Testing Amateur Scans
IMMAA hope that the test case for amateur scans at Cage Legacy on February 11 will reassure some of the community who have concerns about the process, affordability and perception of the recommended criteria.
"There are a number of concerns that have come up when we discussed this, one of which is affordability. €150 is a lot of money to an 18 or 19-year-old. We have fighters who are unemployed and fighters who are saving for houses, so we want to see how these scans will be funded.
"Safe MMA Ireland is recommending that only a single scan is needed, so once this is done it’s out of the way. We want to show that these fighters have got their scans and that it was relatively painless to secure.

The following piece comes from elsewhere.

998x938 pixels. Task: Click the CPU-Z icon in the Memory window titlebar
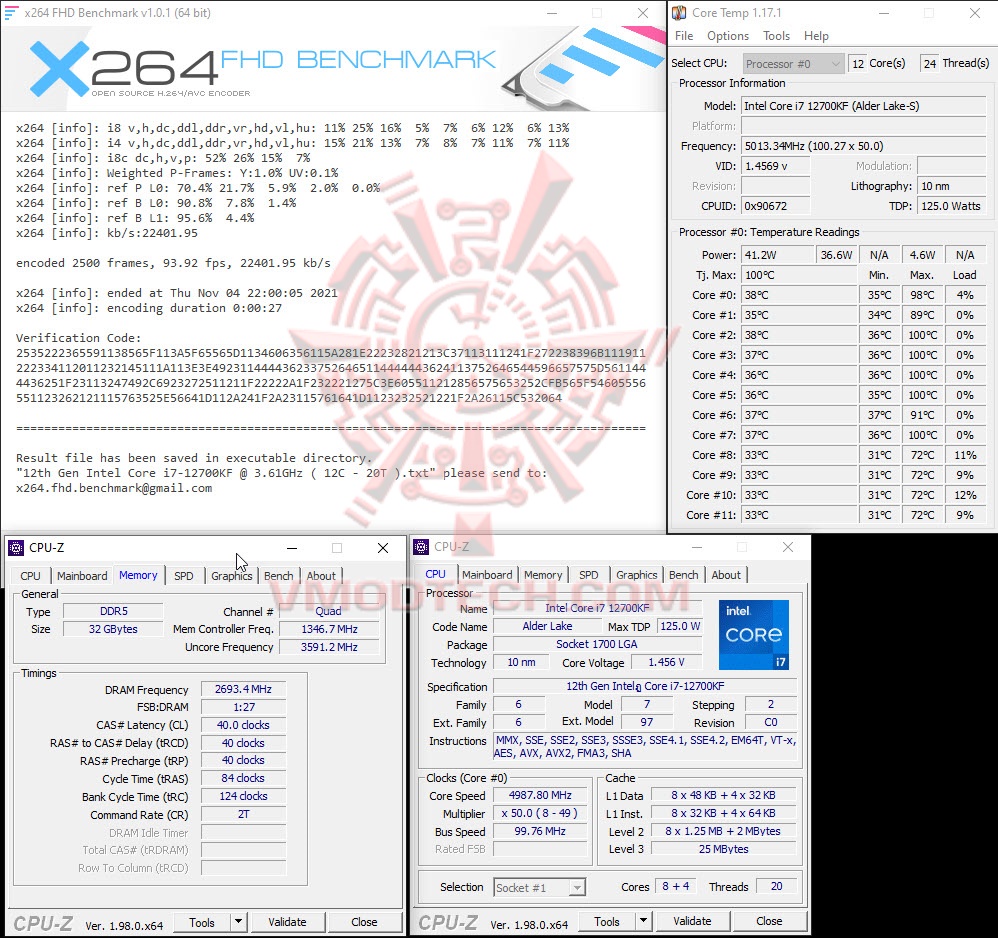(x=15, y=547)
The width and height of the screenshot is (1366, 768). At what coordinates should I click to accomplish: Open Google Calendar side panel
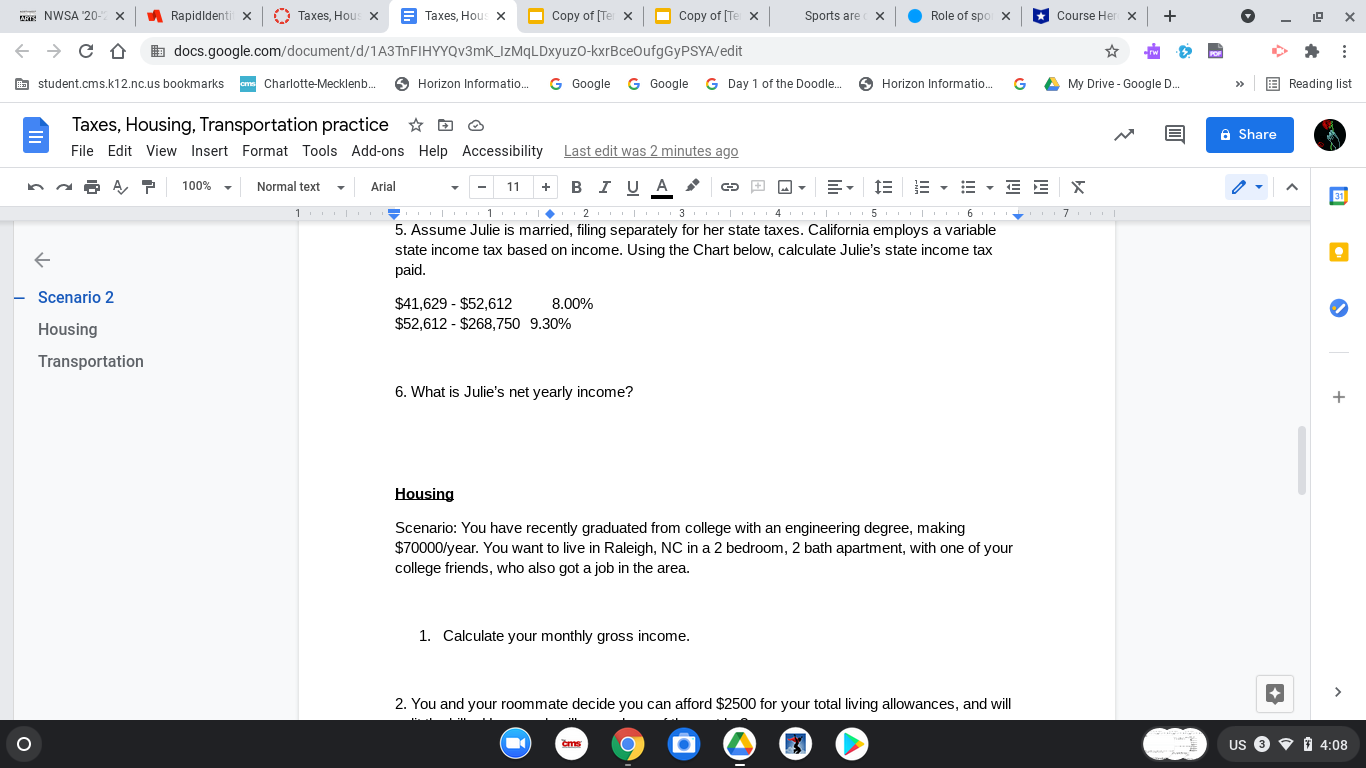point(1338,196)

"The other issue is perception, which we talked about earlier—will MMA look worse than other combat sports because the amateur fighters are being scanned? For me, being able to out something in place where we pre-screen all of our amateurs would make us the envy of other combat sports."
Oglesby reiterated that IMMAA has the opportunity to bring safety standards to a new level in terms of international MMA, and the contributing factors around the sport that are pushing them towards achieving a superior level of safety than is observed anywhere in the world.
"I really don’t see it as a competition against the rest of the world to see who is the safest. We’re in a unique situation where a number of things have happened.
"Firstly, we had a high-profile tragedy earlier this year. Without pre-empting the results of an inquest or anything like that, it is fairly clear that the death was a result of a brain injury. That’s where we’re coming from.
"The second thing is, concussion and CTE are huge factors in all of sport. People are looking at American football and rugby. They’re also looking at boxing and kickboxing, and of course, MMA.
"The final thing we have is the existence of a new sporting body, IMMAA, being created this year.
"We have the blank slate with IMMAA, the world conversation on CTE and brain injury and we have a high profile tragedy. If you mix those three things together, you have a situation where IMMAA have a blank slate to create one of the safest organizations in world mixed martial arts.
"There is an opportunity to grasp that. If anything comes out of the death earlier this year, it is that we should sit up and take brain injury very seriously."